¿Cuáles son algunos buenos ejercicios para trabajar el glúteo mayor?

A continuación se muestran algunos ejercicios que se dirigen eficazmente al glúteo mayor:

1. Empuje de cadera con barra :Este ejercicio es un movimiento de aislamiento muy eficaz para los glúteos. Acuéstese boca arriba con la parte superior de la espalda apoyada en un banco, los pies apoyados en el suelo y una barra colocada sobre las caderas. Presione los talones contra el suelo, apriete los glúteos y empuje las caderas hacia arriba hasta formar una línea recta desde los hombros hasta las rodillas.

2. Puente de Glúteos :De manera similar al empuje de cadera, el puente de glúteos se realiza acostado boca arriba con los pies en el suelo y las rodillas dobladas. Coloque las manos en las caderas o a los costados y apriete los glúteos para levantar las caderas hasta que su cuerpo forme una línea recta desde los hombros hasta las rodillas.

3. Sentadillas :Aunque a menudo se considera un ejercicio compuesto de piernas, las sentadillas se pueden ajustar para enfatizar la activación de los glúteos. Mantenga una postura erguida, active su núcleo y baje el cuerpo hasta que los muslos queden paralelos al suelo, manteniendo la espalda recta y las rodillas en la misma dirección que los dedos de los pies.

4. Estocadas :Los ejercicios de postura dividida, como las estocadas, se dirigen a los glúteos y otros músculos de las piernas. Da un paso adelante con una pierna, bajando el cuerpo hasta que la rodilla trasera casi toque el suelo. Empújate hacia arriba, apretando los glúteos en la parte superior del movimiento.

5. Mejoras :Párese frente a un escalón o banco, con un pie en la superficie elevada. Sube con la pierna delantera y avanza con el talón para pararte en el escalón. Baja con la misma pierna, manteniendo el control durante todo el movimiento.

6. Almejas :Acuéstese de lado con las rodillas dobladas y los pies juntos. Con los pies tocándose, levante la rodilla superior manteniendo los pies juntos. Siente la presión en tu glúteo mayor.

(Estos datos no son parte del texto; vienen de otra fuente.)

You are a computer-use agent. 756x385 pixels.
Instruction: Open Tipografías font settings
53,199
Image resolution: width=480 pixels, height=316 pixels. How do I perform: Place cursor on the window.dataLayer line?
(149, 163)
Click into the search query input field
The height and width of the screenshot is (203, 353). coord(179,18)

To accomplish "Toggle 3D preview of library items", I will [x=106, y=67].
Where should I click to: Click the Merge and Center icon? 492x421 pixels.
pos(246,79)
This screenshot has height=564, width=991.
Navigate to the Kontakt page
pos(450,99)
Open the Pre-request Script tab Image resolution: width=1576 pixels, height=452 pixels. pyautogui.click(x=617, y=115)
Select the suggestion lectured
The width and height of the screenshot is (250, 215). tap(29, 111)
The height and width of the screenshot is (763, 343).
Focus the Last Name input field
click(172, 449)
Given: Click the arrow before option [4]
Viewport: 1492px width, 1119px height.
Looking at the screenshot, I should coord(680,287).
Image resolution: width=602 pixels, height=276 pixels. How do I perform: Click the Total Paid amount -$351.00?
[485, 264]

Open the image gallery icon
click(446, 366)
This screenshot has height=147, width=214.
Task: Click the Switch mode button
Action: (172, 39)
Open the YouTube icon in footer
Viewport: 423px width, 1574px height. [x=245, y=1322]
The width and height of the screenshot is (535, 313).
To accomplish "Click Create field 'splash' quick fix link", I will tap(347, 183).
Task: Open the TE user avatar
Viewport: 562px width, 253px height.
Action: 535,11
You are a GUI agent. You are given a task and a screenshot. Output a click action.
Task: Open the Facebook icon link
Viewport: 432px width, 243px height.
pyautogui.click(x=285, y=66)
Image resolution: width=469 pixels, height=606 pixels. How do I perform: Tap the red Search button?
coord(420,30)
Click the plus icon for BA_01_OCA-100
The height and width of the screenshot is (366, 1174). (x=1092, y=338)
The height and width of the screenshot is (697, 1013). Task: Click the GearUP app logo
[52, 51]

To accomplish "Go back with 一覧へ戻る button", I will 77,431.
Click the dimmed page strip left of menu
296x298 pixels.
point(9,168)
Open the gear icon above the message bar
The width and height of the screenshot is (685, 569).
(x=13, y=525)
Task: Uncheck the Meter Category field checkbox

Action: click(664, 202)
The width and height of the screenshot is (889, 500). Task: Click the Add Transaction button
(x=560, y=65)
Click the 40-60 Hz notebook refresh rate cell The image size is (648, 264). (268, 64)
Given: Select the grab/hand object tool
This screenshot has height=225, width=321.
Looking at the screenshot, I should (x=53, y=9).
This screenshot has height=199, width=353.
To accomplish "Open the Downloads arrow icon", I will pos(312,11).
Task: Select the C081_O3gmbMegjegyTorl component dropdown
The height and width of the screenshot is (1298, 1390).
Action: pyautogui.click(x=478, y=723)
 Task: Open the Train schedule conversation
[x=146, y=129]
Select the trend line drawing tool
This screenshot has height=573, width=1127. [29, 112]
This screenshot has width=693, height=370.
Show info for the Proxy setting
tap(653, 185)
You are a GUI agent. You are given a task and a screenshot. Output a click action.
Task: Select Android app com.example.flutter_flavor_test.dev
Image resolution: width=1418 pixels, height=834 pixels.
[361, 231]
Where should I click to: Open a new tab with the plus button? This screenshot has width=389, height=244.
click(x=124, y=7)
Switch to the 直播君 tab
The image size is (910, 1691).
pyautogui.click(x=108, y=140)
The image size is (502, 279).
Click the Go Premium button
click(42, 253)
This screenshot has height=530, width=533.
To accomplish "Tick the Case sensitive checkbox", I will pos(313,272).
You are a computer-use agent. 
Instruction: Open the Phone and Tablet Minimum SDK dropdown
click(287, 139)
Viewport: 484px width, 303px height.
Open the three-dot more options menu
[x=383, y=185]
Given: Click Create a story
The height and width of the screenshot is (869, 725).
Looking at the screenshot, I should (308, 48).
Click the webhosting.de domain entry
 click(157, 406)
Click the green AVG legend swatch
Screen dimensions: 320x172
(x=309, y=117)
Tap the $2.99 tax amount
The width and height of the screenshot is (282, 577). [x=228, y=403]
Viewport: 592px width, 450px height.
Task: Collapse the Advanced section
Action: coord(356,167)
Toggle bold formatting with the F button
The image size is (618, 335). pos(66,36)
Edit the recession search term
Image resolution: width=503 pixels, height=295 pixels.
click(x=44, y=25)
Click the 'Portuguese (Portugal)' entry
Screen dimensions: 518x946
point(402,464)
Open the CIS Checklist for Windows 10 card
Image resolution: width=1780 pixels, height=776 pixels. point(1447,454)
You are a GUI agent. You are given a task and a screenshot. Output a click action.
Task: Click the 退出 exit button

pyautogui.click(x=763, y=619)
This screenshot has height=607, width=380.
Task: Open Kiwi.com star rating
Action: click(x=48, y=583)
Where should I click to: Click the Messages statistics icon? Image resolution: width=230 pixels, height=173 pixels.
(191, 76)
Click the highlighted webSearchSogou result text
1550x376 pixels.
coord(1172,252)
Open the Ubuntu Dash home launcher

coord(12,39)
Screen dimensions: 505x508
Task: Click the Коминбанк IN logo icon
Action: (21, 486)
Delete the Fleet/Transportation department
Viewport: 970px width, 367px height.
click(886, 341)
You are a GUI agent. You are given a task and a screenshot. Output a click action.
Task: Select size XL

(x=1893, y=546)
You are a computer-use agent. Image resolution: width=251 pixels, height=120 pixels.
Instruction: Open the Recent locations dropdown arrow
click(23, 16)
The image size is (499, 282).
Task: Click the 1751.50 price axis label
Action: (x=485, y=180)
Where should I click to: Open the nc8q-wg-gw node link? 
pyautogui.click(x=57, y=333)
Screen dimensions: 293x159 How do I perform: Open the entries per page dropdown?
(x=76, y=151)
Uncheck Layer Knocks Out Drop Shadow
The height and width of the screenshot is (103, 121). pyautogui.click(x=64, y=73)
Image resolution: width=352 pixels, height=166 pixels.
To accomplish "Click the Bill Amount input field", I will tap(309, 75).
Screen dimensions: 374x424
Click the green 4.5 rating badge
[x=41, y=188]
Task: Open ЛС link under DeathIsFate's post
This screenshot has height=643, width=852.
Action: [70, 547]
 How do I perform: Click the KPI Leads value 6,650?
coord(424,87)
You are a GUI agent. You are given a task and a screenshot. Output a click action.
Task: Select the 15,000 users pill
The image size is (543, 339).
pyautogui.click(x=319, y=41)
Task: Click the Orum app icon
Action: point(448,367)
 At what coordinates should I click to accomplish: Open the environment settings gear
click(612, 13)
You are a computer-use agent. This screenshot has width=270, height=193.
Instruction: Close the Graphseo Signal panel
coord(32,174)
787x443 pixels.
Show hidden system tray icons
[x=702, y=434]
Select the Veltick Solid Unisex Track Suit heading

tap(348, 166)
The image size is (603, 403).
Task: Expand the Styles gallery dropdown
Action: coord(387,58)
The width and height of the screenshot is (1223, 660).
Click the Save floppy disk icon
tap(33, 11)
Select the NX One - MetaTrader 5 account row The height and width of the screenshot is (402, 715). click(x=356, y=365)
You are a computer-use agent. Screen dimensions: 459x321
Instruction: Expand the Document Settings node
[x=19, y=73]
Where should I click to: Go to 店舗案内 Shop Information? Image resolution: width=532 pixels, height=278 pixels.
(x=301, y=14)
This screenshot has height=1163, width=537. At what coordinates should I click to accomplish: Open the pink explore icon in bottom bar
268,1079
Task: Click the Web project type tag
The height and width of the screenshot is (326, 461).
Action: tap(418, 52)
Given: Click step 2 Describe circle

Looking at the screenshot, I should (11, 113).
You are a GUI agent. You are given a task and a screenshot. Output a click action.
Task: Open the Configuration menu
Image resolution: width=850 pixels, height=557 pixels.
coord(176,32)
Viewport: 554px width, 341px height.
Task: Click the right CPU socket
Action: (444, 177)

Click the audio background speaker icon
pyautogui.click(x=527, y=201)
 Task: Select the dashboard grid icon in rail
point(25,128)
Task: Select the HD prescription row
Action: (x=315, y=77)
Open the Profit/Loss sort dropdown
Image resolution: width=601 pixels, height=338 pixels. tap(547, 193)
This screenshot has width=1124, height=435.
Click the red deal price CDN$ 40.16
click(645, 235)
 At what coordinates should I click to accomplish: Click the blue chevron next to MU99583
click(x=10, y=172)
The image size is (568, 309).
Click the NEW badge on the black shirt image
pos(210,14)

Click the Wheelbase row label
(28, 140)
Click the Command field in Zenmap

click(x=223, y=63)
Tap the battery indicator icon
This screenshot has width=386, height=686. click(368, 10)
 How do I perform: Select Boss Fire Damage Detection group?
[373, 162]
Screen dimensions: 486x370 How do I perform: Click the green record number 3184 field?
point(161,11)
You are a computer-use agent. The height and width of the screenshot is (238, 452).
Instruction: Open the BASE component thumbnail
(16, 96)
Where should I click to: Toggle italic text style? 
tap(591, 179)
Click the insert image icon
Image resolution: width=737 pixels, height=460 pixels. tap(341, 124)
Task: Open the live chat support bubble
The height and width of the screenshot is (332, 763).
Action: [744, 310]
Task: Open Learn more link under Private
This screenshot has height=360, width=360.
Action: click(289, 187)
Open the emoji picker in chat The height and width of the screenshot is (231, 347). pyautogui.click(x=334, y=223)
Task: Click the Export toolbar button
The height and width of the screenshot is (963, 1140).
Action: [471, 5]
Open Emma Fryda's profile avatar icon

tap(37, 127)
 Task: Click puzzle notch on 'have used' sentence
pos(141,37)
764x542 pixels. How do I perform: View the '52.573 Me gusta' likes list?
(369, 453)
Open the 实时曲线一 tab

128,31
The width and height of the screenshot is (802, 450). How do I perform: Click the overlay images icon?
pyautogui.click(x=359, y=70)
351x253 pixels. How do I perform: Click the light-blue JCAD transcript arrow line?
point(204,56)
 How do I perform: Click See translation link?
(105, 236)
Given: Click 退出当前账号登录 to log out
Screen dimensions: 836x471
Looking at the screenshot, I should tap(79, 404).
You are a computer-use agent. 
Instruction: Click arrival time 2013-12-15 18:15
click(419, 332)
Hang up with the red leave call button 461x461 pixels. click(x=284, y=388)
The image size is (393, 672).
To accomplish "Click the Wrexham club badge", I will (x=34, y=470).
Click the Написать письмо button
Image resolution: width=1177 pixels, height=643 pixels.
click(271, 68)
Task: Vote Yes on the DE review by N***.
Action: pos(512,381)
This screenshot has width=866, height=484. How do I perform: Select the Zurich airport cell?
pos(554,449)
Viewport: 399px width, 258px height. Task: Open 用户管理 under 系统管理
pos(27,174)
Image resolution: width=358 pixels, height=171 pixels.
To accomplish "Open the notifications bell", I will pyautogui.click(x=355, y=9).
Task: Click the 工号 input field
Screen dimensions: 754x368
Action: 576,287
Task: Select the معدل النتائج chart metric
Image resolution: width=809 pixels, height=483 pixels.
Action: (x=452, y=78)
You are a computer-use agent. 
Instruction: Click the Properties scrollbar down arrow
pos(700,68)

7. Patadas de burro :Colóquese a cuatro patas con la espalda paralela al suelo y las manos directamente debajo de los hombros. Manteniendo la rodilla doblada a 90 grados, extiende una pierna hacia atrás, apretando el glúteo mientras lo levantas.

8. Sentadillas divididas búlgaras :Al igual que las estocadas, las sentadillas divididas búlgaras implican dar un paso atrás con una pierna y colocar el pie sobre una superficie elevada. Desciende hasta que tu rodilla trasera esté cerca del suelo, activa tus glúteos para empujar hacia arriba y repite.

Recuerda mantener la forma adecuada y sobrecargar progresivamente estos ejercicios para optimizar el desarrollo de los glúteos. Para obtener mejores resultados, incorpore una sobrecarga progresiva, varíe los rangos de repeticiones y escuche a su cuerpo para garantizar un entrenamiento de glúteos seguro y eficaz.